Rancho Santa Fe CDRC approves Gateway village development

The Covenant Design Review Committee (CDRC) unanimously recommended approval of the proposed new Gateway project in the Rancho Santa Fe village at its Oct. 18 meeting. The two-story, 27,017-square- foot building would replace the existing gas station with a market, office and retail, courtyards and open space.

CDRC member Bill Cardon said the project has evolved in a positive way since they started reviewing it back in 2013; board member Hilary Broyles echoed that the developers have responded to every request made over the course of nine public meetings.

“It fits into the community and provides us with something that we lost,” Cardon said. “We have a market. And if it’s supported by the community it will be there forever.”

The RSF Association board will make the final decision on the project in November. If approved, it would take about six months to get through the county approval process before the developers could begin construction.

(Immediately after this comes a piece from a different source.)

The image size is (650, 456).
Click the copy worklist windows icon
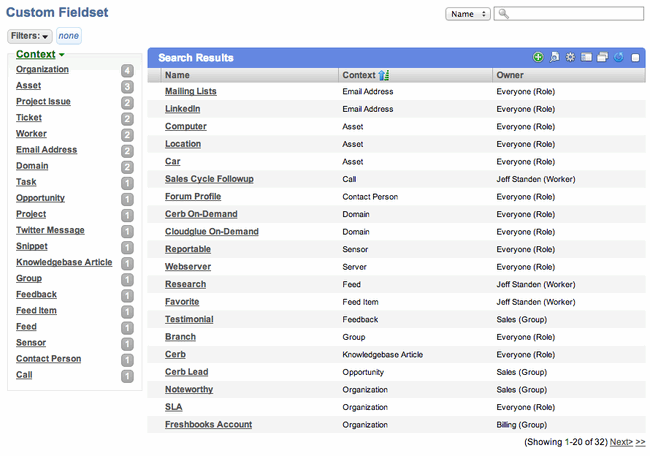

Fernando Landa, an attorney representing LandRock Development (owned by longtime Rancho Santa Fe resident Enrique Landa), said she believes the plan reflects their commitment to the community by providing residents with what they said they wanted: A 5,000-square-foot market, more village parking with a three-level; 138-space underground garage; and creating a more “deserving” entry to the village from the south than the existing back of the gas station, with a portion of the property preserved as green open space. 

For Association approval, LandRock Development is seeking an increase in floor area ratio (FAR) and a variance. Per the regulatory code, to get the increase in FAR, the project is required to be Spanish Colonial, Lilian Rice-style design; 10 percent must be courtyards; and at least 25 percent of ground floor reserved for retail uses.

According to Robert Green, the retired building commissioner still serving in an advisory role to the CDRC, the project “stacks up,” with 13 percent courtyards and 35 percent of the ground floor as leasable market space. LandRock is eyeing Stehly Farms Market as the grocery tenant.

In order to be granted the variance, the project must be found to be “in harmony” with the distinctive, historic architectural character of the village. Green said the project is compatible with the surrounding village and while it is two stories, it is broken up into single-story elements which reduces its bulk and scale.

The FAR in the regulatory code was meant to prohibit an above-grade parking garage and bulk in the village and it is believed to be written in response to the Gann building across the street, of which the entire first floor is an above-ground parking garage. CDRC member Tim Parillo said the FAR seems to be just an arbitrary number and he is more interested in how the building looks.

“It’s a very attractive building,” Parillo said, who noted that it doesn’t simply fit into the rest of the village but is actually nicer than most of the village buildings.

The design includes wrought-iron details, hand-forged iron lanterns, exposed wooden beams, mission stucco finish, distressed wooden doors and heavy wood trellises, courtyard fountains and enhanced landscaping all around. 

“I think concerns that it is too bulky or massive are overblown,” Parillo said. “I think it’s a great project and I’m very happy about it.”

A traffic study showed that the project will not cause any significant impacts. Green said a concern of many residents is what will happen during construction. LandRock will be required to have a detailed construction management plan that includes truck routes and times, construction worker parking and restrictions on work hours.

One resident at the hearing asked how the project would interact with the development across the street, home to the former Stump’s and the post office.

Green said the CDRC has seen various proposals for Plaza de Santa Fe, which at one time included new construction and an underground parking garage. The latest plans include no increase in square footage with the post office remaining and the market space converted to office space.